Auf dem Weg nach Europa: Tausende Afghanen beim Passieren der türkischen Grenze
von Michael Paulwitz
Vom raschen Ende des Marionettenregimes von Kabul nach dem fluchtartigen Abzug der US-Truppen und ihrer Verbündeten konnte nur überrascht sein, wer sich vorsätzlich taub und blind für historische Zusammenhänge und aktuelle Warnzeichen stellte. Massive militärische Präsenz und Geldströme in obszönen Dimensionen haben das „westliche“ Experiment in Afghanistan zwanzig Jahre lang aufrechterhalten. Ohne diese beiden Faktoren fällt es in sich zusammen.

****************************************

Worum es geht. Welche zwei Dinge haben das „westliche“ Experiment in Afghanistan laut dem Textauszug zwanzig Jahre lang aufrechterhalten?

Datenauszug.
****************************************

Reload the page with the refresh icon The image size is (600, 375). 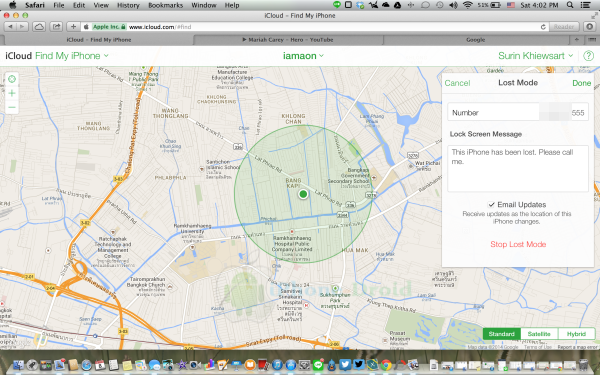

****************************************

Ergebnis folgt. Massive militärische Präsenz und Geldströme in obszönen Dimensionen.